それはいつもあっという間の出来事で、徐々にその人の存在を
「ああ、もうこの世にはいないんだな」
と認知し、心に留める。


幼い私は、そんな現実を淡々と受け止めてきたのだと思う。

毎年訪れる白鳥



私が11歳年下の旦那さんと初めてデートした時、彼はエンジェルハートの香水をつけてきた。
「キャンプデートなのに香水?」


その香りが幼すぎたのと、彼の一生懸命さに心が揺れた。
少し笑った。

「年下に何が出来る?年下が私を扱える?」
そう思っていた。


「僕はあなたが亡くなる時、手を握って見送ります。ずっと手を握り続けます。僕と結婚してください。」

プロポーズの時の言葉。
引き寄せられるようだった。
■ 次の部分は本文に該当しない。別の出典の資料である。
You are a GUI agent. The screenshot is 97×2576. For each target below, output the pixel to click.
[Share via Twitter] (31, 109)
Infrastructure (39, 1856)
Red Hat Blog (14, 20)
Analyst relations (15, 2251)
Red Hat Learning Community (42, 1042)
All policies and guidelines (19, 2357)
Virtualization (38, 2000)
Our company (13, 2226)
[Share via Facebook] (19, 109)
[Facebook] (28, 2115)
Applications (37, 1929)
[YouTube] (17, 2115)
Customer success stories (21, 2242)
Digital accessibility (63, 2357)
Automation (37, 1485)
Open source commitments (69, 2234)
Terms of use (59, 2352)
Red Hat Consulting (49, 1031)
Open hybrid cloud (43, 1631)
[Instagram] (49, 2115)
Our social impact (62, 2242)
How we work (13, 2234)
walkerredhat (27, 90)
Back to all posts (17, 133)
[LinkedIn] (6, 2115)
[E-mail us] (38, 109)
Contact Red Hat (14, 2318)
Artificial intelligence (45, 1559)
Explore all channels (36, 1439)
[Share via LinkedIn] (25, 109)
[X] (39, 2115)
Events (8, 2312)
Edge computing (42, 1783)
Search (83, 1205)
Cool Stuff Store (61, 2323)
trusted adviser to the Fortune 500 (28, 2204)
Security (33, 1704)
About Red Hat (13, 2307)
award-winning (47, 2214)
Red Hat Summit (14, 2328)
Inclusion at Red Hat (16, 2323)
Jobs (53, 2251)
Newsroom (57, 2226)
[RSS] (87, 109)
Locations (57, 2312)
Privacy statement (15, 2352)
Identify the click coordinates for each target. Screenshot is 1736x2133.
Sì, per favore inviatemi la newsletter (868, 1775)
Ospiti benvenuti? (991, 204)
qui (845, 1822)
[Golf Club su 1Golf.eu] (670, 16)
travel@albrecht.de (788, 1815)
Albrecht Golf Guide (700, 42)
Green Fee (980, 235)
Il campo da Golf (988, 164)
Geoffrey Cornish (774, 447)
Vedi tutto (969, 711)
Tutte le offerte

よく覚えている。
差し出された彼の手を、私は強く握りしめた。

エンディングノートを書いていると、解離性障害で忘れやすい私でも、印象深い出来事は、色鮮やかに浮かび上がる。


3度目の結婚、そこだけが、今だけが、最近の私にはよく見えるようになった。

それはもしかすると、認知ではなく実感し始めている?

そう気づいた時、私はなんて今まで不幸だったんだろうと涙が出た。
たくさんの愛情をもしかしたらもらっていたかもしれないのに、実感できなかった。
受け取ることが怖くて、できなかった。


年を重ねプライドばかり高くなり、その大事なものを弾き続けてしまった。
それは全て自分自身が引き寄せていた事に気づいた瞬間だった。


今を生きられない私は、命の終わりから人生を見ることによって、浮かび上がった幸せのラストチャンスを見落とさずに済んだのかもしれない。
丁寧に生きる。
人生設計を立てる。
自分の人生をしめくくる準備をしながら。


「行ってらっしゃい」
と朝旦那さんを見送り、私は毎日夕飯を作る。
それを
「美味しい」と笑顔で伝えてくれる旦那さん。
たったそれだけのこと。

それがどんなに幸せで、安全な場所であるか、傷ついた人には分かる。

趣味の苦手な料理


きっと人生最後の日、私はそれを思い出す。
私がなぜずっと年下のあなたの手を握ったのか、最初は
「私よりずっと長く生きてくれるよね?」
そんな気持ちからだった。


浮かび上がって色付いた生活は、まだ始まったばかり。
やっと、私らしく生きられるかもしれない。

エンディングノートに付け足す。
私が命尽きる時は、エンジェルハートの香水をつけて、手を握っていてください。


終活。それは、人生の終わりを見据えることではなく、これからの希望を見つけるためのヒントになるのかもしれない。


最後までお読みくださり大変ありがとうございます。